[What you are asked to do] The records below must be transcribed exactly. Do not include the pictures.

-- -- --

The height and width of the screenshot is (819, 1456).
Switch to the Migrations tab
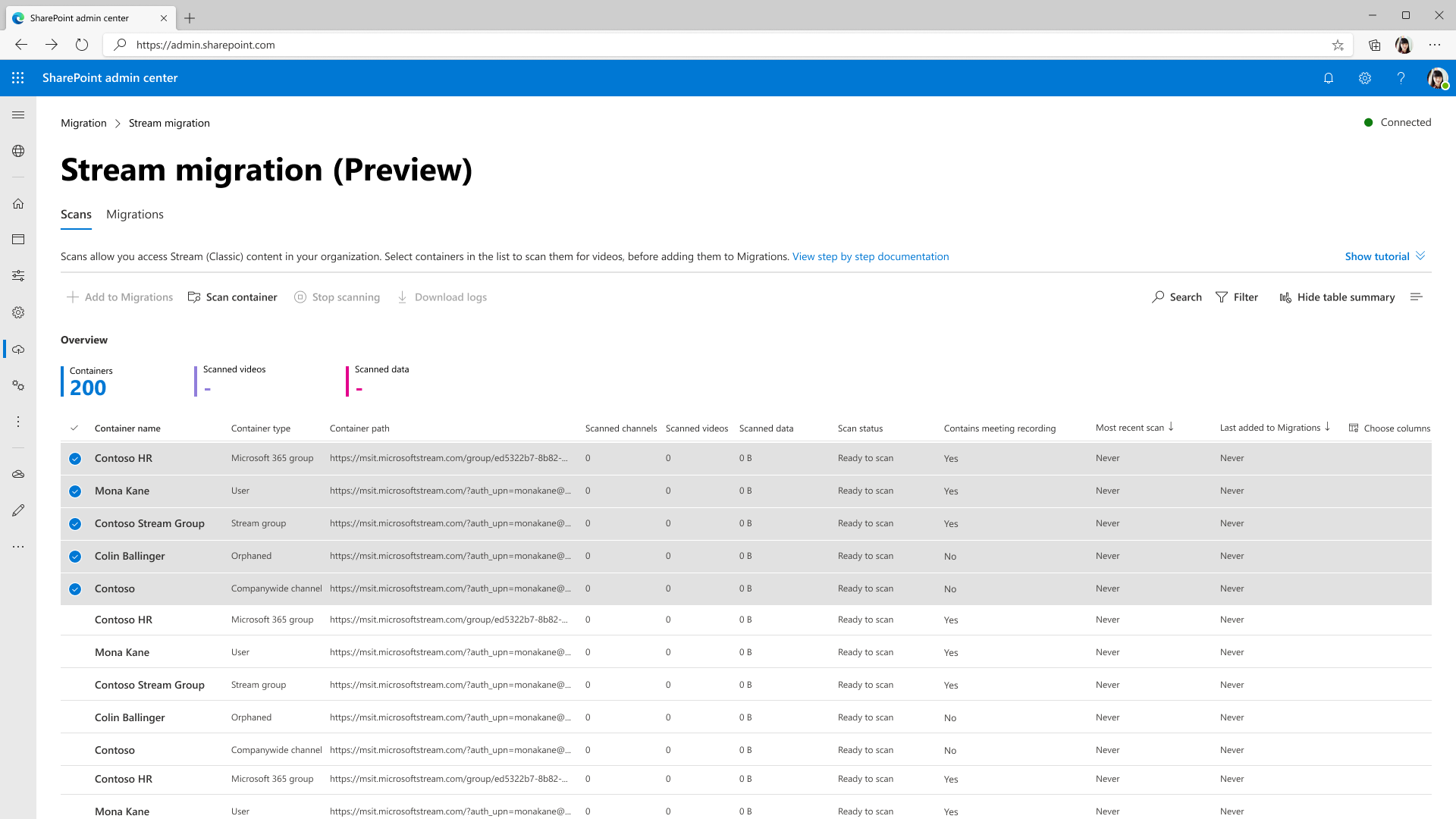point(134,214)
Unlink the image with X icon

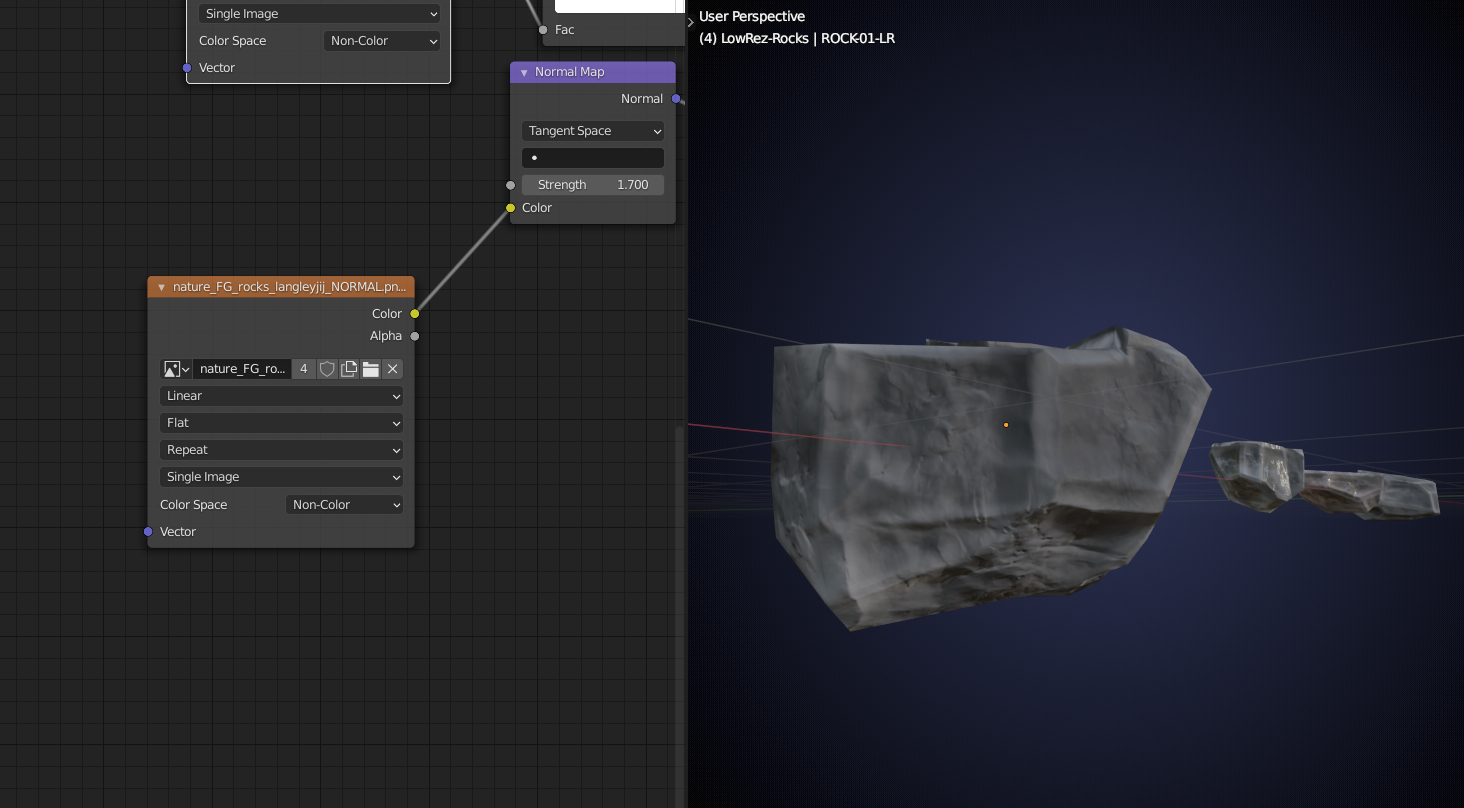pyautogui.click(x=393, y=369)
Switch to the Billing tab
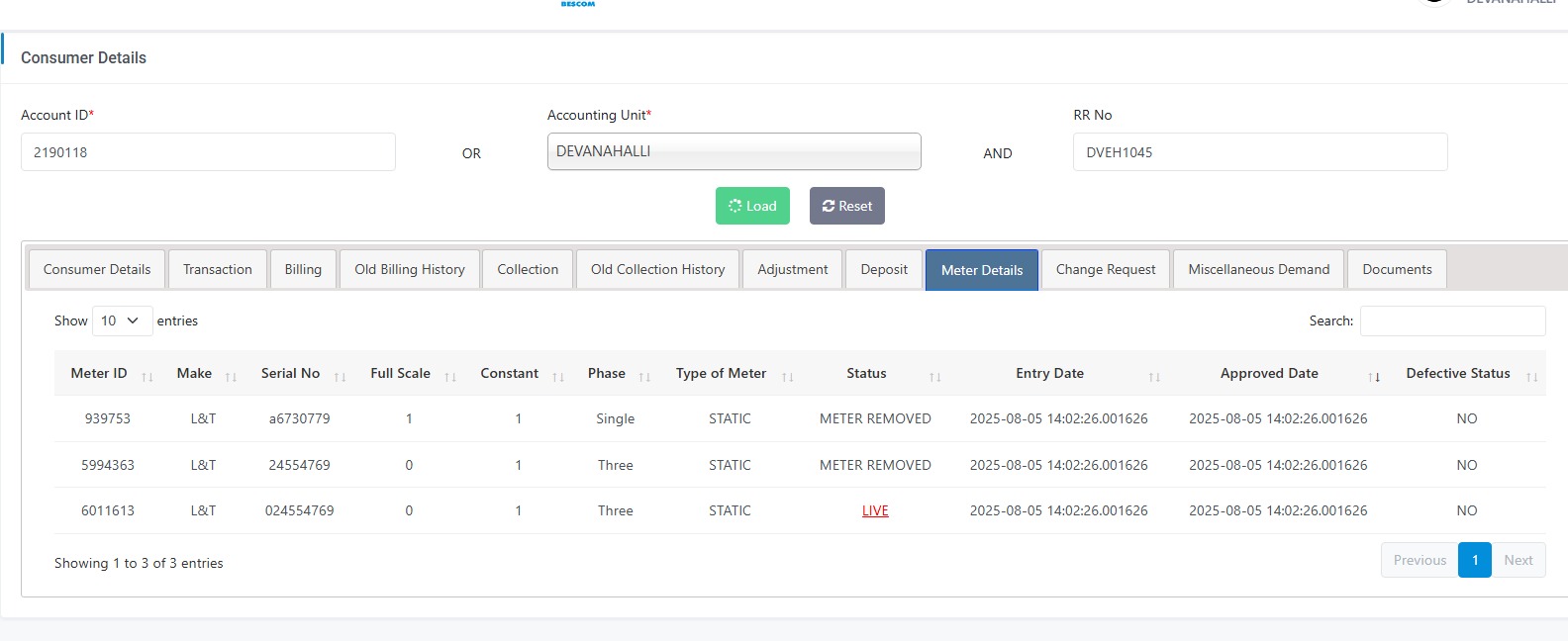The image size is (1568, 641). point(303,269)
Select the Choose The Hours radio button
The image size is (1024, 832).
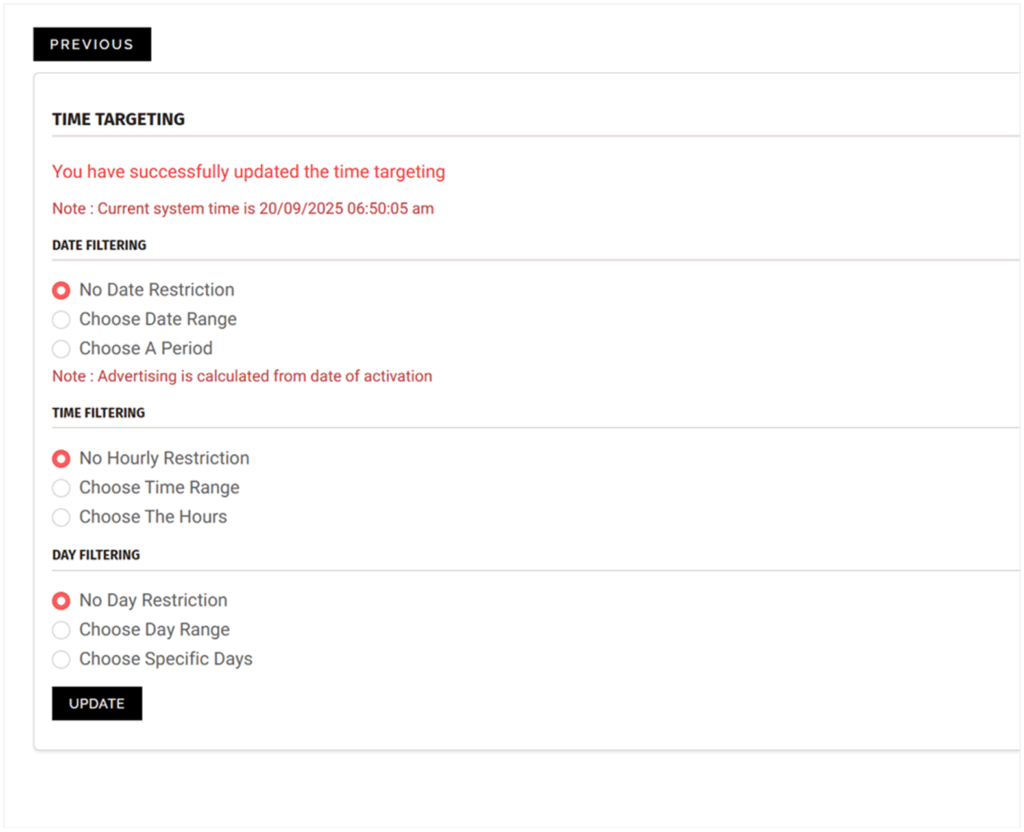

-- -- --

[Expected answer]
The height and width of the screenshot is (819, 1456).
Switch to the Migrations tab
point(134,214)
Unlink the image with X icon

pyautogui.click(x=393, y=369)
Switch to the Billing tab
The image size is (1568, 641). point(303,269)
Select the Choose The Hours radio button
The image size is (1024, 832).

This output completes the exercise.